> Problem statement
Revise the data below by replacing "Identify the location of" with "Give the position of" wherever it occurs. Leave everything else unchanged.

> Task material
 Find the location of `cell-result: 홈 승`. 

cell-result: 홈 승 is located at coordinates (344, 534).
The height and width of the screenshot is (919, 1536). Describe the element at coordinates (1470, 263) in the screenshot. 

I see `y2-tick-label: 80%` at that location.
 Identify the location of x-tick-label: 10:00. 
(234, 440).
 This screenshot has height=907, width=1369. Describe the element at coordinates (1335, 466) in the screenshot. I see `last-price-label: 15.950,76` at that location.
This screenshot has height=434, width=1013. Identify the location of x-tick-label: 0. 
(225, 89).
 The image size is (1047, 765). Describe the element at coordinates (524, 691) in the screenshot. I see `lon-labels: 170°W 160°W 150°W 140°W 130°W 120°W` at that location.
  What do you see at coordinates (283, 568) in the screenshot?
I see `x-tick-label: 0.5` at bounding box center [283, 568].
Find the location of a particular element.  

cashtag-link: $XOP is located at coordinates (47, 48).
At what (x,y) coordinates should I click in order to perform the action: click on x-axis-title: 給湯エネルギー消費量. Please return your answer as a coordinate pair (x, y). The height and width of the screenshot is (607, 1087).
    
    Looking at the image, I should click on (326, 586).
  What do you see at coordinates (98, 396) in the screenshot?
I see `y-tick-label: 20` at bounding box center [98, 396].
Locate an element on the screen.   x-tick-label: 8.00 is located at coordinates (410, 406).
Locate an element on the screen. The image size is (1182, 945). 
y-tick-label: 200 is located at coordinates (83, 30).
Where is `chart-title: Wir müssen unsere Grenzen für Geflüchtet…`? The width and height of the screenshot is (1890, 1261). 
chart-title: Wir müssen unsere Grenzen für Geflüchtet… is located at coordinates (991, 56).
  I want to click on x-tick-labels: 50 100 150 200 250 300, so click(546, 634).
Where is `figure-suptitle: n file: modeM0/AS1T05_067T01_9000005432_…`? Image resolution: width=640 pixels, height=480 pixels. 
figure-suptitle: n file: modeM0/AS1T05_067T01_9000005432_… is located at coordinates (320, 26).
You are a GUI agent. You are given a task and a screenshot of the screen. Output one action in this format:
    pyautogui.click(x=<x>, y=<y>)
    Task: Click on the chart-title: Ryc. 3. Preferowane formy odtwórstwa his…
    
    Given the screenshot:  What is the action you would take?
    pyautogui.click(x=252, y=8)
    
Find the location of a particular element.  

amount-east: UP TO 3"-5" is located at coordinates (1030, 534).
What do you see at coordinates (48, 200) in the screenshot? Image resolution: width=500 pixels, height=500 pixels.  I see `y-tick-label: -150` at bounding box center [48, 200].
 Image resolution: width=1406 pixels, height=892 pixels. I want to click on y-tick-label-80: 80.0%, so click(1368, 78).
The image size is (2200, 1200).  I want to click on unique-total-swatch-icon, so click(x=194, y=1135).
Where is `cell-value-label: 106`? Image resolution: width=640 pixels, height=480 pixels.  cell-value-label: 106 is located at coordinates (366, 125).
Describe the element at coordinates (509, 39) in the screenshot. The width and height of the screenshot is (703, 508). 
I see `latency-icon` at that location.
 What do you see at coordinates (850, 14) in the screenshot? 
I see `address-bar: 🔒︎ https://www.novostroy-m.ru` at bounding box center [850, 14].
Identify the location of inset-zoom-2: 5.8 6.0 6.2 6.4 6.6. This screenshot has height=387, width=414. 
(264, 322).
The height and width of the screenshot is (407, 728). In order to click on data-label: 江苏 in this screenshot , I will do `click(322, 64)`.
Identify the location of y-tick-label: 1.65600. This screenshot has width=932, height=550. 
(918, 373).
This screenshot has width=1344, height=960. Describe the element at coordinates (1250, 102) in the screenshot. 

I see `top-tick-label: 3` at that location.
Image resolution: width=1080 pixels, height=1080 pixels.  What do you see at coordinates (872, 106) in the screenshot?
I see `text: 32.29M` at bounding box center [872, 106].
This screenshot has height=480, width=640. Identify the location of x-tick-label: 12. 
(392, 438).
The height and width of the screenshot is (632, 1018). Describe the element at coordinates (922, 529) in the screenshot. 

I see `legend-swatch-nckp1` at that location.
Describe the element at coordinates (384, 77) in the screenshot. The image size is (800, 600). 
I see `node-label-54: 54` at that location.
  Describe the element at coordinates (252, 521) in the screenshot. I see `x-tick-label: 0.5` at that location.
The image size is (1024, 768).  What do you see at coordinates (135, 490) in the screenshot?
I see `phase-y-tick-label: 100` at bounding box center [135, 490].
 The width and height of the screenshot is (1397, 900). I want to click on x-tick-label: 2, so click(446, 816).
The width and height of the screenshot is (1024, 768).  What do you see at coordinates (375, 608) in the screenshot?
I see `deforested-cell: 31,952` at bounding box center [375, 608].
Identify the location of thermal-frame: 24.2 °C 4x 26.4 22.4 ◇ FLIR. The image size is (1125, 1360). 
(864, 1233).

> Answer space
 Find the location of `cell-result: 홈 승`. 

cell-result: 홈 승 is located at coordinates (344, 534).
The height and width of the screenshot is (919, 1536). Describe the element at coordinates (1470, 263) in the screenshot. 

I see `y2-tick-label: 80%` at that location.
 Give the position of x-tick-label: 10:00. 
(234, 440).
 This screenshot has height=907, width=1369. Describe the element at coordinates (1335, 466) in the screenshot. I see `last-price-label: 15.950,76` at that location.
This screenshot has height=434, width=1013. Give the position of x-tick-label: 0. 
(225, 89).
 The image size is (1047, 765). Describe the element at coordinates (524, 691) in the screenshot. I see `lon-labels: 170°W 160°W 150°W 140°W 130°W 120°W` at that location.
  What do you see at coordinates (283, 568) in the screenshot?
I see `x-tick-label: 0.5` at bounding box center [283, 568].
Find the location of a particular element.  

cashtag-link: $XOP is located at coordinates (47, 48).
At what (x,y) coordinates should I click in order to perform the action: click on x-axis-title: 給湯エネルギー消費量. Please return your answer as a coordinate pair (x, y). The height and width of the screenshot is (607, 1087).
    
    Looking at the image, I should click on (326, 586).
  What do you see at coordinates (98, 396) in the screenshot?
I see `y-tick-label: 20` at bounding box center [98, 396].
Locate an element on the screen.   x-tick-label: 8.00 is located at coordinates (410, 406).
Locate an element on the screen. The image size is (1182, 945). 
y-tick-label: 200 is located at coordinates (83, 30).
Where is `chart-title: Wir müssen unsere Grenzen für Geflüchtet…`? The width and height of the screenshot is (1890, 1261). 
chart-title: Wir müssen unsere Grenzen für Geflüchtet… is located at coordinates (991, 56).
  I want to click on x-tick-labels: 50 100 150 200 250 300, so click(546, 634).
Where is `figure-suptitle: n file: modeM0/AS1T05_067T01_9000005432_…`? Image resolution: width=640 pixels, height=480 pixels. 
figure-suptitle: n file: modeM0/AS1T05_067T01_9000005432_… is located at coordinates (320, 26).
You are a GUI agent. You are given a task and a screenshot of the screen. Output one action in this format:
    pyautogui.click(x=<x>, y=<y>)
    Task: Click on the chart-title: Ryc. 3. Preferowane formy odtwórstwa his…
    
    Given the screenshot:  What is the action you would take?
    pyautogui.click(x=252, y=8)
    
Find the location of a particular element.  

amount-east: UP TO 3"-5" is located at coordinates (1030, 534).
What do you see at coordinates (48, 200) in the screenshot? Image resolution: width=500 pixels, height=500 pixels.  I see `y-tick-label: -150` at bounding box center [48, 200].
 Image resolution: width=1406 pixels, height=892 pixels. I want to click on y-tick-label-80: 80.0%, so click(1368, 78).
The image size is (2200, 1200).  I want to click on unique-total-swatch-icon, so click(x=194, y=1135).
Where is `cell-value-label: 106`? Image resolution: width=640 pixels, height=480 pixels.  cell-value-label: 106 is located at coordinates (366, 125).
Describe the element at coordinates (509, 39) in the screenshot. The width and height of the screenshot is (703, 508). 
I see `latency-icon` at that location.
 What do you see at coordinates (850, 14) in the screenshot? 
I see `address-bar: 🔒︎ https://www.novostroy-m.ru` at bounding box center [850, 14].
Give the position of inset-zoom-2: 5.8 6.0 6.2 6.4 6.6. This screenshot has height=387, width=414. 
(264, 322).
The height and width of the screenshot is (407, 728). In order to click on data-label: 江苏 in this screenshot , I will do `click(322, 64)`.
Give the position of y-tick-label: 1.65600. This screenshot has width=932, height=550. 
(918, 373).
This screenshot has width=1344, height=960. Describe the element at coordinates (1250, 102) in the screenshot. 

I see `top-tick-label: 3` at that location.
Image resolution: width=1080 pixels, height=1080 pixels.  What do you see at coordinates (872, 106) in the screenshot?
I see `text: 32.29M` at bounding box center [872, 106].
This screenshot has height=480, width=640. Give the position of x-tick-label: 12. 
(392, 438).
The height and width of the screenshot is (632, 1018). Describe the element at coordinates (922, 529) in the screenshot. 

I see `legend-swatch-nckp1` at that location.
Describe the element at coordinates (384, 77) in the screenshot. The image size is (800, 600). 
I see `node-label-54: 54` at that location.
  Describe the element at coordinates (252, 521) in the screenshot. I see `x-tick-label: 0.5` at that location.
The image size is (1024, 768).  What do you see at coordinates (135, 490) in the screenshot?
I see `phase-y-tick-label: 100` at bounding box center [135, 490].
 The width and height of the screenshot is (1397, 900). I want to click on x-tick-label: 2, so click(446, 816).
The width and height of the screenshot is (1024, 768).  What do you see at coordinates (375, 608) in the screenshot?
I see `deforested-cell: 31,952` at bounding box center [375, 608].
Give the position of thermal-frame: 24.2 °C 4x 26.4 22.4 ◇ FLIR. The image size is (1125, 1360). 
(864, 1233).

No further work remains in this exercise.